Lasciare la città, le città, la regione, le regioni, l’Italia a una unica governance sia essa di destra sia di sinistra per anni, non denota sempre elementi positivi, crescita culturale. Talvolta non è indice di una sana democrazia. La realtà dal particolare all’universale è visibile agli occhi. Quanto sono importanti i cittadini, il benessere degli altri, la civitas, quanto gli interessi, il potere, ecc. Quanta filosofia si è appurata sino a oggi in politica?
Vi lascio in balia di tali interrogativi che si insinueranno o forse no nelle vostre menti, ai quali qualcuno troverà risposta. Ci auguriamo. E poi? Con le parole di Galimberti avvio tali considerazioni alla conclusione: «La politica non c’è più, tutto è governato dalla tecnica che oltrepassa le competenze.

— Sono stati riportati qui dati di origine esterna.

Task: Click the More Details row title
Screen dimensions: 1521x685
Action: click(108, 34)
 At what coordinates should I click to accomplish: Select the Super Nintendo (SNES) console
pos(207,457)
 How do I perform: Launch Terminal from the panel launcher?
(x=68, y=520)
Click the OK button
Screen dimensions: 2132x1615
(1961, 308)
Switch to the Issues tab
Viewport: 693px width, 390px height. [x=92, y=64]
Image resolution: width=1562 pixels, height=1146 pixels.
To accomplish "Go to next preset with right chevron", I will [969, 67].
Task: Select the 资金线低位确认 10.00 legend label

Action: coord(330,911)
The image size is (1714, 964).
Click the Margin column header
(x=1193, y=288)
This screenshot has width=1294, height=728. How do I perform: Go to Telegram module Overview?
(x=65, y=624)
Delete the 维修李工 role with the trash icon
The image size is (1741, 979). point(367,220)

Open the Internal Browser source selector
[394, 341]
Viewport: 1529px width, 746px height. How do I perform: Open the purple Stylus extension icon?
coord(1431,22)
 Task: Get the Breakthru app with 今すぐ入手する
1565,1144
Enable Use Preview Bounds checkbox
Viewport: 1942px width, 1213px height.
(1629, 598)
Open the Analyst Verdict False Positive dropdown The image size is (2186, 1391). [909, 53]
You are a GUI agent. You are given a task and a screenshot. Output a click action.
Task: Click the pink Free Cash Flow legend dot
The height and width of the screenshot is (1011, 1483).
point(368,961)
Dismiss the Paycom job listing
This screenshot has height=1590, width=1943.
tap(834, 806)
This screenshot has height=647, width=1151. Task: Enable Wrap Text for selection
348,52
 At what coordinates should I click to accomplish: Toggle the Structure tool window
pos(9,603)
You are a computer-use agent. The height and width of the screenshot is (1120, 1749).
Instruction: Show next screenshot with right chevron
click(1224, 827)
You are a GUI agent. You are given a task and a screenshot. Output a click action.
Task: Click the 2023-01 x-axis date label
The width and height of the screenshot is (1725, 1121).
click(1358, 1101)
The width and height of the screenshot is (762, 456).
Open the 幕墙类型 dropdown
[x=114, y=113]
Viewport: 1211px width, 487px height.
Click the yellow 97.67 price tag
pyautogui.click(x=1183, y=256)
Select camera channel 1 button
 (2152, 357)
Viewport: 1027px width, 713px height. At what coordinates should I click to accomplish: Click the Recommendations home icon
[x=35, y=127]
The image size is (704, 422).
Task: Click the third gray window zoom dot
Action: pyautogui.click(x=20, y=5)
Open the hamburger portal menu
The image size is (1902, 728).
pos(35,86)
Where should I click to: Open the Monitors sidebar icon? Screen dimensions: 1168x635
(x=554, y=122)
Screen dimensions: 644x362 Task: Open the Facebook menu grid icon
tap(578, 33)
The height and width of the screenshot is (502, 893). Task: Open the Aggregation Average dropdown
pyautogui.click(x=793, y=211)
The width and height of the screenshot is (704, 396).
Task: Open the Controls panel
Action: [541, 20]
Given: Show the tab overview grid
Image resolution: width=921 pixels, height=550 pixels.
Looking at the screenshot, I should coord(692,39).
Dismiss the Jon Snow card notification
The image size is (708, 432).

Il sapere è antitetico al potere». È un nichilismo, un annullamento dell’umano che si potrebbe combattere innanzitutto con una buona educazione e una buona filosofia politica, vale a dire un pensiero che risolva in pratica le ingiustizie, che abbatta le discriminazioni sociali, che abbia dei validi strumenti, che miri a valorizzare le personalità di ciascuno e non i personalismi, a formare i leaders, ad avvicinare i ragazzi alle questioni della pluralità insegnando che è un loro dovere civico, che Aristotele, Machiavelli, Rousseau, Kant, Arendt, o anche Dante, Manzoni, Leopardi, non sono parte di discipline umanistiche tediose e antiquate, ma rappresentano visioni politiche da valutare che possono anche giovare alla costruzione di un presente e di un oltre, ovvero di un futuro che oramai sembra essere scomparso. Si vive il qui et ora per scopi primari, per assenza di visioni, di progetti. Non si palesa a chiare lettere la visione di una città che abbia rispetto delle priorità, dell’identità culturale, della voglia di condividere verità. Sembra che ciò che conti sia far quadrare i conti, nel migliore dei casi, imporsi nelle peggiori, spesso lasciando un vuoto incolmabile di relazioni, di dialoghi, di desideri, di voglia di costruire insieme e cambiare insieme una città e renderla sicura, sana, un paese che alla fine sembra si risolva in un unicum «amministratore di condominio» dove i più, volenti o nolenti, subiscono in quanto non rappresentati. Emarginati. Esclusi perché non parte di un bacino di utenza che garantisca voti.
Perché – è noto – il tutto si risolve col «voto»: di protesta, di rassegnazione, di affermazione, ma poche volte di cambiamento concreto che costituisca un valore aggiunto. Votare in fondo è un atto d’amore, se il candidato non si dimostra un valore aggiunto nella relazione, è un voto a perdere. E chissà se anche per fare i politici ed essere «politici di professione» non occorra un test selettivo psico-attitudinale (come quello indicato per gli insegnanti), una scuola e corsi di formazione e aggiornamento. Magari si eviterebbero scene da cabaret o da far west.